*PROBLEM STATEMENT*: Please express these records as a numbered list, leaving out the blank lines.

Word and element locating data:

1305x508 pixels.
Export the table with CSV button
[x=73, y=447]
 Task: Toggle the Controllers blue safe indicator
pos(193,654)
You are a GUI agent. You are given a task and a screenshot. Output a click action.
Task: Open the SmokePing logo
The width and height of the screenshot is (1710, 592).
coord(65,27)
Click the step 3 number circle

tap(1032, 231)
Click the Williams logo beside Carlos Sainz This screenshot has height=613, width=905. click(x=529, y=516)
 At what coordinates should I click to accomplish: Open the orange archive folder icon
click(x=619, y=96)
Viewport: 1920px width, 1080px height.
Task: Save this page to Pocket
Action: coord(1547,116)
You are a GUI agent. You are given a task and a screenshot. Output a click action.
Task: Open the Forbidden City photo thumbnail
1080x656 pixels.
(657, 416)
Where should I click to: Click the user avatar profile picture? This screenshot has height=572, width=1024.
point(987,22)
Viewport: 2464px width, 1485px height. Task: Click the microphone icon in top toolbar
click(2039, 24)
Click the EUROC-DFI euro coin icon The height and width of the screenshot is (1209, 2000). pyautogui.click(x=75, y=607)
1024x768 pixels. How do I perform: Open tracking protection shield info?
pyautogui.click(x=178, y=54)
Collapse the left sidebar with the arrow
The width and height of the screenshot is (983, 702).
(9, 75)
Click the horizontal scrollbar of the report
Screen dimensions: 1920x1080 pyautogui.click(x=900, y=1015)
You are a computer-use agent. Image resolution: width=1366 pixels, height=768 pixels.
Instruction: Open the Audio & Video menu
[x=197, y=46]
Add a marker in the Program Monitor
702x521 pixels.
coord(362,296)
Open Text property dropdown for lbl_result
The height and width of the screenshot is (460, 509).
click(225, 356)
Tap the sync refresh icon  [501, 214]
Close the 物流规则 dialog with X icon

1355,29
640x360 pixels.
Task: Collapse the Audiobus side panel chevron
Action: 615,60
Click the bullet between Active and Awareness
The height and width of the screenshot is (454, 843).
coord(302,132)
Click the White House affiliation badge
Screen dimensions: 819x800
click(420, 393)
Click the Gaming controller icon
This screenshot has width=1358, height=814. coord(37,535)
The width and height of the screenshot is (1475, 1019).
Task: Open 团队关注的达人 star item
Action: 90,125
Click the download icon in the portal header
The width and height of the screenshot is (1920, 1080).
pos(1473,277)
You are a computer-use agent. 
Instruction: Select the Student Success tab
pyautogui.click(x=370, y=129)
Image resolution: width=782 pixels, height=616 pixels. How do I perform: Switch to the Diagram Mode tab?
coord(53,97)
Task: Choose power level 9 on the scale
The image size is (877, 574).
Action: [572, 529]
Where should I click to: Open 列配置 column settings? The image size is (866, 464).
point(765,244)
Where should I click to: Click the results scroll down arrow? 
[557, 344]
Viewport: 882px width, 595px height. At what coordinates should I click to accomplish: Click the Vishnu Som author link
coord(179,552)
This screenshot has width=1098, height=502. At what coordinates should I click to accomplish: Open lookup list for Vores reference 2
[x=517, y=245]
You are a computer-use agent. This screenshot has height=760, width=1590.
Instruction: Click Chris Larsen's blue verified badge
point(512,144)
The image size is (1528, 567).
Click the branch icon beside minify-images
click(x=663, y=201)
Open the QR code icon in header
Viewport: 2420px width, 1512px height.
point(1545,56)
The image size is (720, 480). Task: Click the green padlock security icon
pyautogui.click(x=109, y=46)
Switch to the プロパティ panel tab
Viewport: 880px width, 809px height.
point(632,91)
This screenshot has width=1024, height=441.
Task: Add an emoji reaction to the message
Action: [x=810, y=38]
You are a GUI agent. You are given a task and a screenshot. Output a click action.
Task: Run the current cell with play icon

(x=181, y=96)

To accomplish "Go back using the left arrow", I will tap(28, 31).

*EXERCISE RESPONSE*:
1. 1305x508 pixels.
2. Export the table with CSV button
3. [x=73, y=447]
4.  Task: Toggle the Controllers blue safe indicator
5. pos(193,654)
6. You are a GUI agent. You are given a task and a screenshot. Output a click action.
7. Task: Open the SmokePing logo
8. The width and height of the screenshot is (1710, 592).
9. coord(65,27)
10. Click the step 3 number circle
11. tap(1032, 231)
12. Click the Williams logo beside Carlos Sainz This screenshot has height=613, width=905. click(x=529, y=516)
13.  At what coordinates should I click to accomplish: Open the orange archive folder icon
14. click(x=619, y=96)
15. Viewport: 1920px width, 1080px height.
16. Task: Save this page to Pocket
17. Action: coord(1547,116)
18. You are a GUI agent. You are given a task and a screenshot. Output a click action.
19. Task: Open the Forbidden City photo thumbnail
20. 1080x656 pixels.
21. (657, 416)
22. Where should I click to: Click the user avatar profile picture? This screenshot has height=572, width=1024.
23. point(987,22)
24. Viewport: 2464px width, 1485px height. Task: Click the microphone icon in top toolbar
25. click(2039, 24)
26. Click the EUROC-DFI euro coin icon The height and width of the screenshot is (1209, 2000). pyautogui.click(x=75, y=607)
27. 1024x768 pixels. How do I perform: Open tracking protection shield info?
28. pyautogui.click(x=178, y=54)
29. Collapse the left sidebar with the arrow
30. The width and height of the screenshot is (983, 702).
31. (9, 75)
32. Click the horizontal scrollbar of the report
33. Screen dimensions: 1920x1080 pyautogui.click(x=900, y=1015)
34. You are a computer-use agent. Image resolution: width=1366 pixels, height=768 pixels.
35. Instruction: Open the Audio & Video menu
36. [x=197, y=46]
37. Add a marker in the Program Monitor
38. 702x521 pixels.
39. coord(362,296)
40. Open Text property dropdown for lbl_result
41. The height and width of the screenshot is (460, 509).
42. click(225, 356)
43. Tap the sync refresh icon  [501, 214]
44. Close the 物流规则 dialog with X icon
45. 1355,29
46. 640x360 pixels.
47. Task: Collapse the Audiobus side panel chevron
48. Action: 615,60
49. Click the bullet between Active and Awareness
50. The height and width of the screenshot is (454, 843).
51. coord(302,132)
52. Click the White House affiliation badge
53. Screen dimensions: 819x800
54. click(420, 393)
55. Click the Gaming controller icon
56. This screenshot has width=1358, height=814. coord(37,535)
57. The width and height of the screenshot is (1475, 1019).
58. Task: Open 团队关注的达人 star item
59. Action: 90,125
60. Click the download icon in the portal header
61. The width and height of the screenshot is (1920, 1080).
62. pos(1473,277)
63. You are a computer-use agent. 
64. Instruction: Select the Student Success tab
65. pyautogui.click(x=370, y=129)
66. Image resolution: width=782 pixels, height=616 pixels. How do I perform: Switch to the Diagram Mode tab?
67. coord(53,97)
68. Task: Choose power level 9 on the scale
69. The image size is (877, 574).
70. Action: [572, 529]
71. Where should I click to: Open 列配置 column settings? The image size is (866, 464).
72. point(765,244)
73. Where should I click to: Click the results scroll down arrow? 
74. [557, 344]
75. Viewport: 882px width, 595px height. At what coordinates should I click to accomplish: Click the Vishnu Som author link
76. coord(179,552)
77. This screenshot has width=1098, height=502. At what coordinates should I click to accomplish: Open lookup list for Vores reference 2
78. [x=517, y=245]
79. You are a computer-use agent. This screenshot has height=760, width=1590.
80. Instruction: Click Chris Larsen's blue verified badge
81. point(512,144)
82. The image size is (1528, 567).
83. Click the branch icon beside minify-images
84. click(x=663, y=201)
85. Open the QR code icon in header
86. Viewport: 2420px width, 1512px height.
87. point(1545,56)
88. The image size is (720, 480). Task: Click the green padlock security icon
89. pyautogui.click(x=109, y=46)
90. Switch to the プロパティ panel tab
91. Viewport: 880px width, 809px height.
92. point(632,91)
93. This screenshot has width=1024, height=441.
94. Task: Add an emoji reaction to the message
95. Action: [x=810, y=38]
96. You are a GUI agent. You are given a task and a screenshot. Output a click action.
97. Task: Run the current cell with play icon
98. (x=181, y=96)
99. To accomplish "Go back using the left arrow", I will tap(28, 31).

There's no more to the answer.